Located in one of Sydney’s most beautiful Art Deco buildings, the Margot Kimpton (named for various Australian women artists, including Margaret Preston) combines heritage elements with contemporary style. While palatial, the hotel’s vast spaces are balanced by intimate corners with a focus on thoughtful details. Plush fabrics contrast the lobby’s expansive glass-tiled ceiling, verdant plants soften grandiose scagliola plaster columns and heritage-protected elements abound throughout the nine-floor property.

The imposing but lovely building—which was the office of Sydney’s Water Board from its construction in 1939 until 2009—was restored carefully to become the Primus Hotel, which it operated as for several years. For its latest refresh, the team at Kimpton wanted to imbue the property with a feminine, artistic atmosphere that feels simultaneously laidback but luxurious.

Perfectly timed to open along with Australia’s borders, the Margot Kimpton Sydney (the brand’s first hotel in the country) has been welcoming guests since Valentine’s Day. General manager Bruce Ryde has been working toward the opening for many months and, despite various delays and supply chain issues, he’s excited about what they have achieved—and for what they have planned. Ryde has worked in luxury hotels (in operations and branding) all over the world for decades, but Sydney is once again home, and the hotel’s focus on celebrating the city aligns with Ryde’s approach.

“The hotel has its own persona and it’s important to us that we respect our persona in everything that we do,” he tells us.
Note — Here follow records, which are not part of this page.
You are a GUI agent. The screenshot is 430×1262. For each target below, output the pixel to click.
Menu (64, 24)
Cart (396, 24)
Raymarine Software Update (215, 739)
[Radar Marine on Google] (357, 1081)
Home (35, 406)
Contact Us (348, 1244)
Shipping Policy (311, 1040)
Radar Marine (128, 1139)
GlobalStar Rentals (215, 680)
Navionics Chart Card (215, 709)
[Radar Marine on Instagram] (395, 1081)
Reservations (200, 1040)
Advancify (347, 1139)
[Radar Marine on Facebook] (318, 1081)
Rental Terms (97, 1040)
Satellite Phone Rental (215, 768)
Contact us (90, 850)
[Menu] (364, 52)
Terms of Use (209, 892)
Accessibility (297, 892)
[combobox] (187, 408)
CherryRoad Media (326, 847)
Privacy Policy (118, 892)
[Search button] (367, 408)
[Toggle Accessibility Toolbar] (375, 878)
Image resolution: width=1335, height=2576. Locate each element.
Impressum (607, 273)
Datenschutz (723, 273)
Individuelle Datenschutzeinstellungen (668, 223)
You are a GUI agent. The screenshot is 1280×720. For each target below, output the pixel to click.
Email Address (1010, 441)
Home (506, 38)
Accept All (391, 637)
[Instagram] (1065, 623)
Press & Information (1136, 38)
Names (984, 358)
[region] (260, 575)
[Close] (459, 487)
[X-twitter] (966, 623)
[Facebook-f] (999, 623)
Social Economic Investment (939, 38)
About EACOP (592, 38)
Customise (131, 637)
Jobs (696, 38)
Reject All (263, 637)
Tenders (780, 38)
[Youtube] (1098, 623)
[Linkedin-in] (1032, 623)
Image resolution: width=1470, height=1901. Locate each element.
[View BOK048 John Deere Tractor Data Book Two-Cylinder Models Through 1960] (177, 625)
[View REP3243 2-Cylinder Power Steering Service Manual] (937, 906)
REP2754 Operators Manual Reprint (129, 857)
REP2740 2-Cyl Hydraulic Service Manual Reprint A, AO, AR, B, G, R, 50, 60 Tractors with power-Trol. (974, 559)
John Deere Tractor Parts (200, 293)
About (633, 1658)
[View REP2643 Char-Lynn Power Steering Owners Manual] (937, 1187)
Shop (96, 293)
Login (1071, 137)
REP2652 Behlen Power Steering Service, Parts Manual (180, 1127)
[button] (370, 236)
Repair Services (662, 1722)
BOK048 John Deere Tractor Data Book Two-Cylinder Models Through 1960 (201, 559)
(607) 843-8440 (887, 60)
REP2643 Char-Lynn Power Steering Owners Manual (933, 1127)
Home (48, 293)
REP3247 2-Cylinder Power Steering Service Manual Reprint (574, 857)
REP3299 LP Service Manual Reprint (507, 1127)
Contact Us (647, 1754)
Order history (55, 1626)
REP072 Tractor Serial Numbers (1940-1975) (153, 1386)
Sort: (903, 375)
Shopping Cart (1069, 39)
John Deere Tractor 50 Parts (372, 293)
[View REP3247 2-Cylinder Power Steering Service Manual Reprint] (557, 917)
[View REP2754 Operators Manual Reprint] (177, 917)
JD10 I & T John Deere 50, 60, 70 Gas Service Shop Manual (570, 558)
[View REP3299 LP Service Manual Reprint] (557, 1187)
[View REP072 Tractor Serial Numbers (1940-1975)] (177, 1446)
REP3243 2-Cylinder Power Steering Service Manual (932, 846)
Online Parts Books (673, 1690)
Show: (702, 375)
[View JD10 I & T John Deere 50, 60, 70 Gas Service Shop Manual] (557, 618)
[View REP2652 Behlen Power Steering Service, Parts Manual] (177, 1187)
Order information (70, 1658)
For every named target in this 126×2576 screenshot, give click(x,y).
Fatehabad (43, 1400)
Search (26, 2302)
Breathing life into the hotel’s personification, Ryde continues, “She’s very into art, so we have 600 original pieces and we’ve got associations, we’re working on associations with the New South Wales Art Gallery. She loves theater. She loves good food, so we’re connected with the in-the-know areas of Sydney. It’s important to us that we are working with the southern city—we’re working with Surry Hills, the Hyde Park area, Darlinghurst. This is not the harbor, not the Opera House. We’re naturally aligned with a local feel.”

Food and wine are central to the hotel, not only for guests but also for locals. For that reason, Margot Kimpton recruited beloved Sydney-based chef Luke Mangan to helm the sophisticated restaurant, Luke’s Kitchen, and cafe (which serves MOTHERSKY coffee). The former offers everything from casual (but expertly executed) breakfasts to wine tastings, business lunches and boozy brunches—complete with Bloody Mary trolleys.

“We want this to be a place where people wander in and have a coffee or cocktail at lunch, listen to music, read a book, work on their computer, go up to the roof and have a fabulous meal,” Ryde tells us. “We want it to be very communal.”

The 172 guest rooms are located on various upper levels, some of which were the executive floors of the Water Board. Hallways lined with original canary yellow-hued tiles give way to large rooms with high ceilings and pleasantly ample bathrooms—many with tubs. Local artist Georgia Draws A House created the illustrated robes, and the various shampoos, conditioners, cleansers and soaps are by Mr Smith.

So many spaces in the hotel are activated. On the roof, there are plenty of places to sit and relax, as well as a pool. But Ryde informs us there are grand plans for the space and it will become another restaurant and bar, hopefully opening later this year.

Back downstairs, at the opposite end of the lobby from the limestone counter (where locals used to pay their water bills) that is the reception desk  sits the Wilmot Bar. Replete with curved, Art Deco-inspired lighting and blush-colored seating, the bar offers up signature, botanical cocktails, plenty of Australian wines and beers and bar snacks like shrimp toast and zucchini flowers.

The lobby—which is subtly sectioned thanks to shelves filled with vessels, sculptures and plants—functions as a cafe, bar and reception and an entry to Luke’s Kitchen. While that could be the formula for a chaotic space, the energy is vibrant but laidback. It’s the hotel’s heart, and the perfect introduction to the overall atmosphere of the property—one that’s nostalgic but contemporary, calm but spirited.